一、基本原理
平板菌落計數法是根據微生物在固體培養基上所形成的一個菌落是由一個單細胞繁殖而成的現象進行的,也就是說一個菌落即代表一個單細胞。計數時,先將待測樣品作一係列稀釋,再取一定量的稀釋菌液接種到培養皿中,使其均勻分布於平皿中的培養基內,經培養後,由單個細胞生長繁殖形成菌落,統計菌落數目,即可換算出樣品中的含菌數。

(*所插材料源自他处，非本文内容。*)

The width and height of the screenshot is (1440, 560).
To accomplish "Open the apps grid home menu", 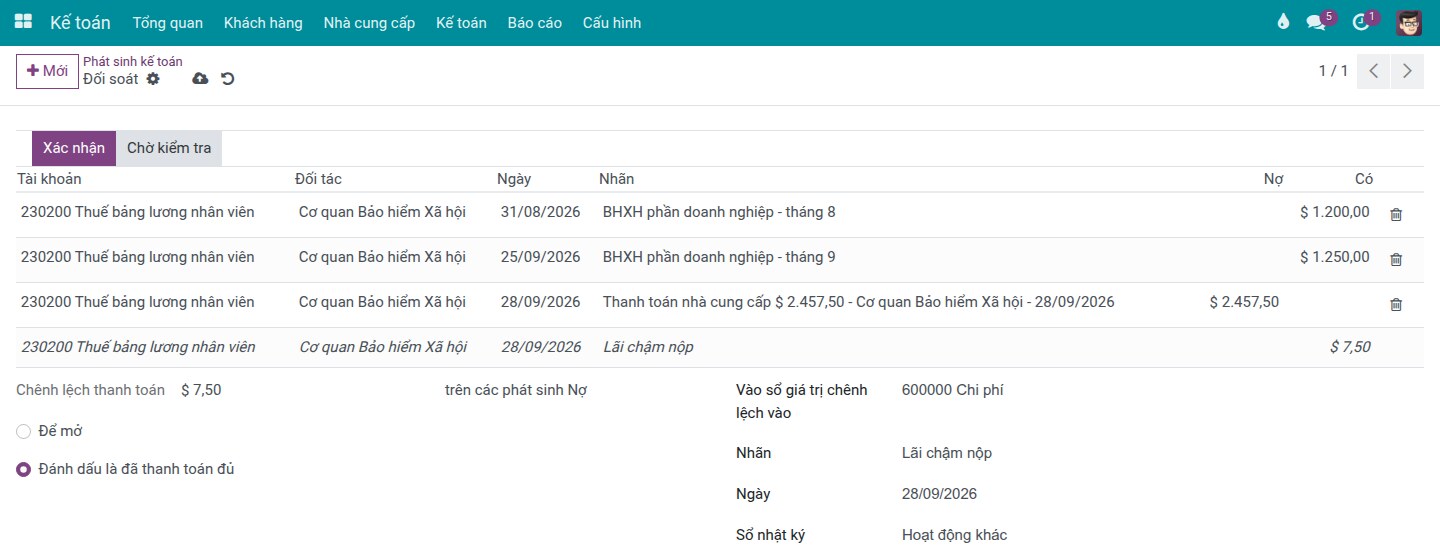I will [23, 22].
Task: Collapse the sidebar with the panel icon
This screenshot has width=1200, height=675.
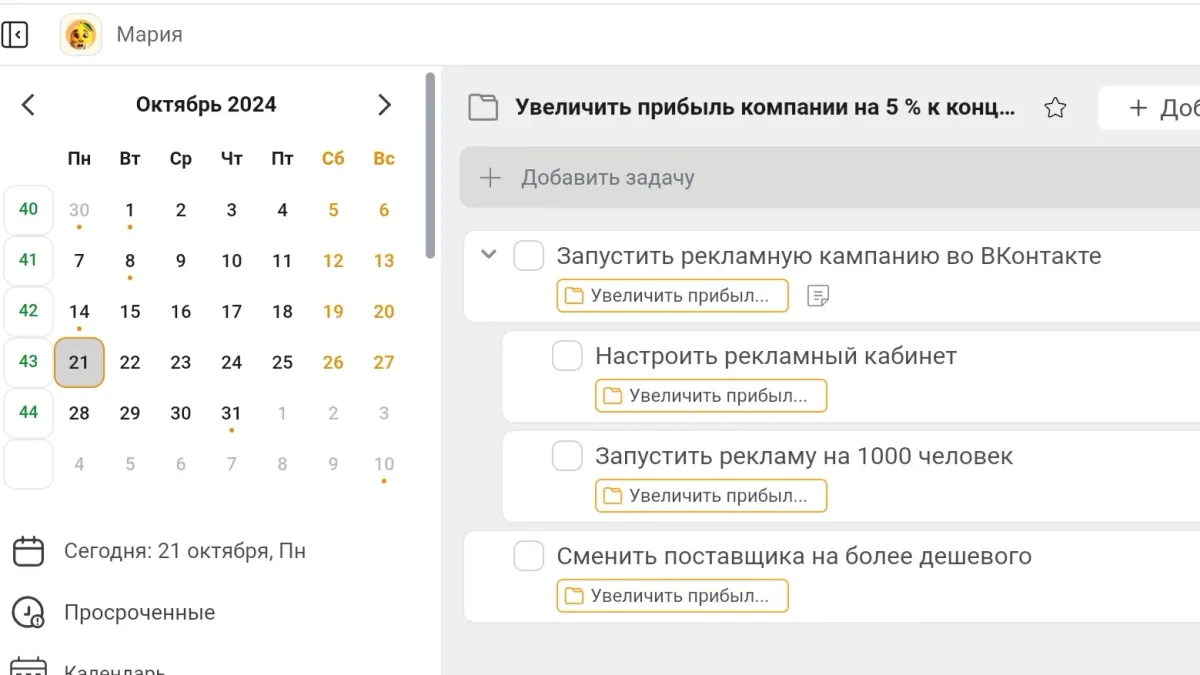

這種計數法的優點是能測出樣品中的活菌數。此法常用於某些成品檢定(如殺蟲菌劑),生物製品檢定以及食品、水源的汙染程度的檢定等。但平板菌落計數法的手續較繁,而且測定值常受各種因素的影響。
二、器材
大腸杆菌懸液,牛肉膏蛋白腖培養基, 1ml無菌吸管,無菌平皿,盛有4. 5 ml無菌水的試管,試管架和記號筆等。
三、操作步驟
1.編號:
取無菌平皿 9套,分別用記號筆標明10-4、10-5、10-6各3套。另取6支盛有4.5ml無菌水的試管,排列於試管架上,依次標明10-1、10-2、10-3、10-4、10-5、10-6。
2.稀釋
用1ml無菌吸管精確地吸取0.5ml大腸杆菌懸液放入10-1的試管中,注意吸管尖端不要碰到液麵,以免吹出時,管內液體外溢。然後仍用此吸管將管內懸液來回吸吹三次,吸時伸入管底,吹時離開水麵,使其混合均勻。另取一支吸管自10-1試管吸0.5ml放入10-2試管中,吸吹三次,……其餘依次類推。整個稀釋過程如圖Ⅷ-3。
3.取樣
用3支1ml無菌吸管分別精確地吸取10-4、10-5、10-6的稀釋菌液0.2ml,對號放入編好號的無菌培養皿中。
4.倒平板
於上述盛有不同稀釋度菌液的培養皿中,倒入溶化後冷卻至45℃左右的肉膏蛋白腖瓊脂培養基約10—15ml,置水平位置,迅速旋動混勻,待凝固後,倒置於37℃溫室中培養。
5.計數
培養24小時後,取出培養皿,算出同一稀釋度三個平皿上的菌落平均數,並按下列公式進行計算:
每毫升中總活菌數=同一稀釋度三次重複的菌落平均數×稀釋倍數×5
一般選擇每個平板上長有30—300個菌落的稀釋度計算每毫升的菌數最為合適。同一稀釋度的三個重複的菌數不能相差很懸殊。由10-4、10-5、10-6三個稀釋度計算出的每毫升菌液中總活菌數也不能相差懸殊,如相差較大,表示試驗不精確。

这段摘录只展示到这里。